Katherine Franke is the James L. Dohr Professor of Law at Columbia University, and Director of the Center for Gender & Sexuality Law. Professor Franke is the founder and faculty director of the Law, Rights, and Religion Project. She is also on the Executive Committees of Columbia’s Institute for the Study of Sexuality and Gender, and the Center for Palestine Studies. She is among the nation's leading scholars writing on law, sexuality, race, and religion drawing from feminist, queer, and critical race theory. In 2021, Professor Franke launched the ERA Project, a law and policy think tank to develop academically rigorous research, policy papers, expert guidance, and strategic leadership on the Equal Rights Amendment (ERA) to the U.S. Constitution, and on the role of the ERA in advancing the larger cause of gender-based justice.
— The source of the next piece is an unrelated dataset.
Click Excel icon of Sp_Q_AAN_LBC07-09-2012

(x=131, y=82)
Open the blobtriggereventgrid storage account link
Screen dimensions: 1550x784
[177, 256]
Professor Franke is currently leading a team that is researching Columbia Law School’s relationship to slavery and its legacies.  Her first book, Wedlocked: The Perils of Marriage Equality (NYU Press 2015), considers the costs of winning marriage rights for same sex couples today and for African Americans at the end of the Civil War. She was awarded a Guggenheim Fellowship in 2011 to undertake research for Wedlocked. Her second book, Repair: Redeeming the Promise of Slavery’s Abolition (Haymarket Press 2019), makes the case for racial reparations in the United States by returning to a time at the end of slavery when many formerly enslaved people were provided land explicitly as a form of reparation, yet after President Abraham Lincoln was assassinated the land was stolen back from freed people and given to former slave owners.